Introduction
Healthcare workers (HCWs) have been at the forefront of the COVID-19 pandemic and have faced prolonged occupational exposure to SARS-CoV-2. Despite widespread implementation of infection prevention and control (IPC) measures, the persistence of the pandemic and its transition into more routine phases have raised concerns about sustained exposure risks and behavioral fatigue. Understanding how occupational and community exposure risks evolve over time, along with adherence to IPC practices, is essential for protecting HCWs and maintaining healthcare system resilience. This study addresses an important gap by prospectively examining exposure risks and IPC adherence among HCWs beyond the acute pandemic phase.
Study Design and Setting
This prospective observational study was conducted across four public hospitals in the Thessaly region of Greece, providing a representative snapshot of HCWs operating in diverse clinical environments. Data collection occurred at two time points—baseline (January–March 2022) and a six-month follow-up—allowing for temporal comparisons. By focusing on HCWs who reported contact with suspected or confirmed COVID-19 cases, the study targeted individuals with meaningful exposure risk, thereby strengthening the relevance of its findings to real-world clinical practice.

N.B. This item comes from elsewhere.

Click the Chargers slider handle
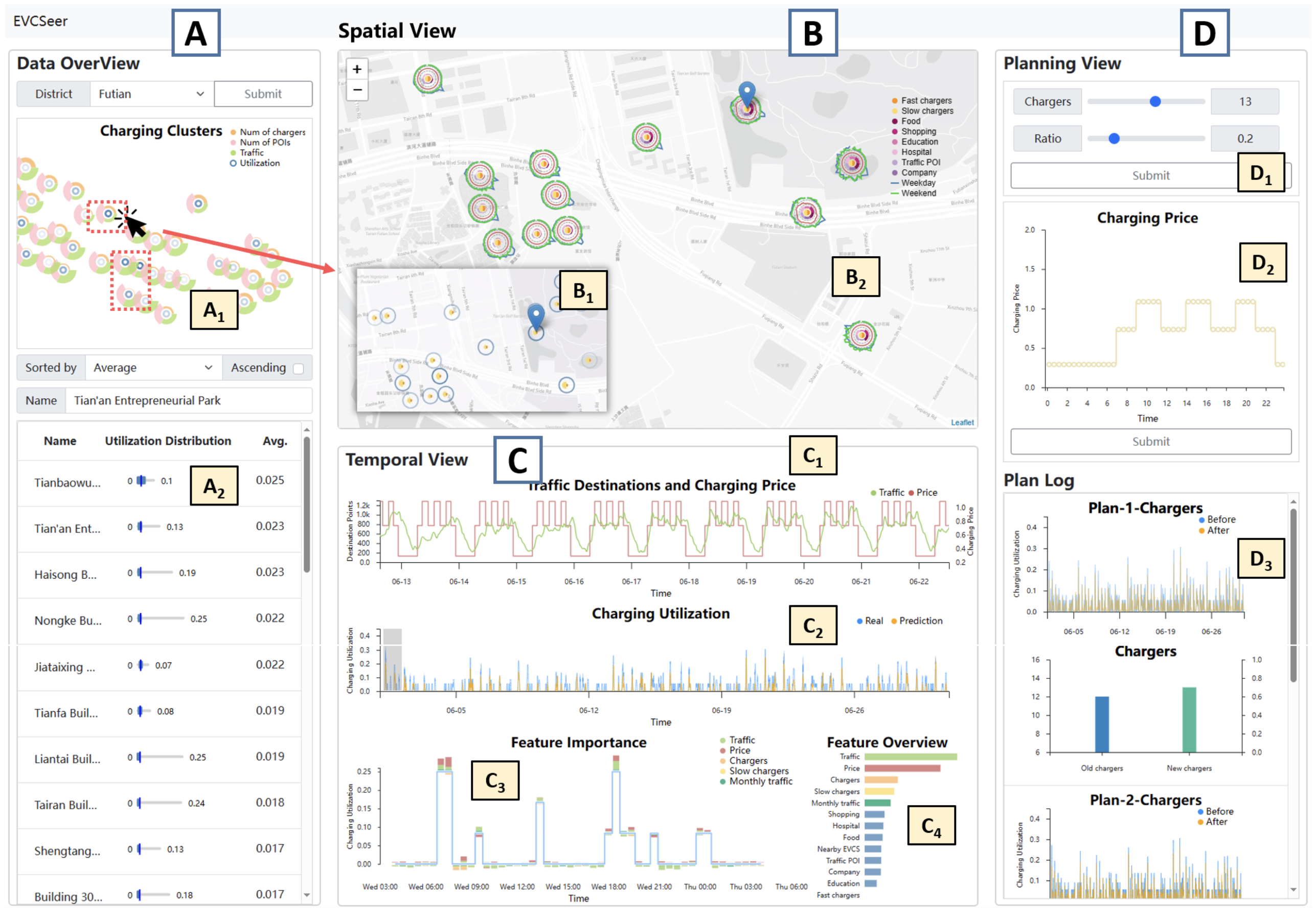The image size is (1316, 912). coord(1155,102)
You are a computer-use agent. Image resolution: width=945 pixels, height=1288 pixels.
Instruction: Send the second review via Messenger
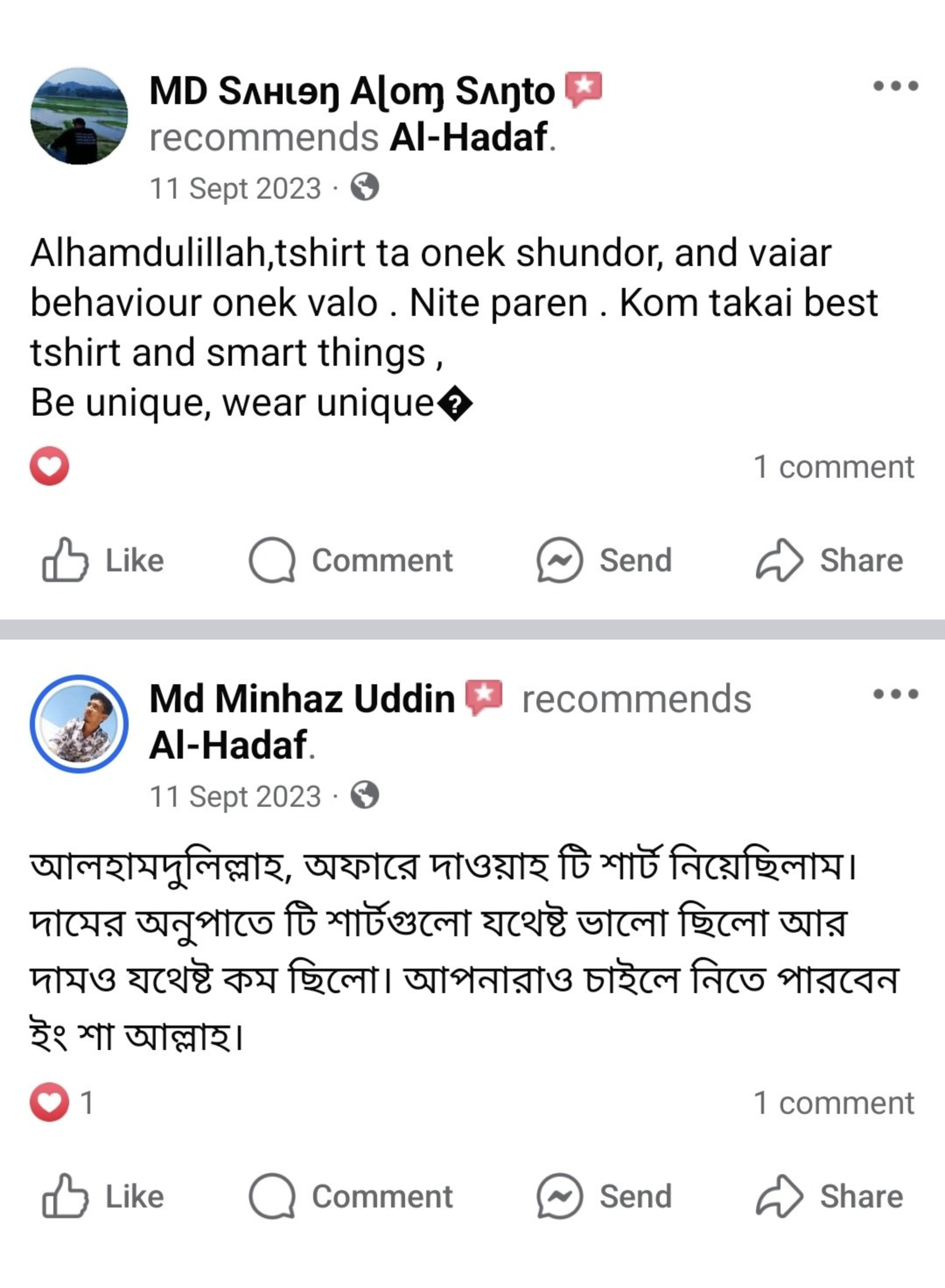604,1196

Assessment of Occupational and Community Exposure
Exposure risk was systematically evaluated using the World Health Organization’s standardized risk assessment questionnaire for HCWs. This instrument captured both occupational exposure, such as patient contact during routine care or aerosol-generating procedures, and community exposure outside the workplace. The consistent finding that nearly three-quarters of participants reported occupational exposure at both time points underscores the sustained nature of risk for HCWs, even as pandemic dynamics evolved.
Temporal Changes in Risk Classification
Among HCWs with occupational exposure, a significant increase in high-risk classification was observed over time, rising from 76% at baseline to 88% at follow-up. This shift indicates that although the proportion of exposed HCWs remained stable, the intensity or quality of exposure worsened. The more than twofold increase in odds of being classified as high-risk highlights a substantial effect size and suggests growing vulnerability, potentially linked to cumulative exposure, changes in work practices, or declining vigilance.
Professional Role and Differential Risk
The study revealed notable differences in exposure risk by professional role, with nurses consistently demonstrating higher risk compared with physicians. This disparity likely reflects the nature of nursing duties, which involve more frequent and prolonged patient contact, including close bedside care. These findings emphasize the need for role-specific risk mitigation strategies and targeted support for professional groups disproportionately affected by occupational exposure.
Adherence to Infection Prevention and Control Practices
While overall use of personal protective equipment (PPE) remained high throughout the study period, adherence to several critical IPC practices declined over time. Specifically, proper removal and replacement of PPE and routine decontamination of high-touch surfaces were less consistently followed at follow-up. This decline may reflect pandemic fatigue or normalization of risk, underscoring the importance of continuous training, monitoring, and reinforcement of IPC measures to sustain protective behaviors among HCWs.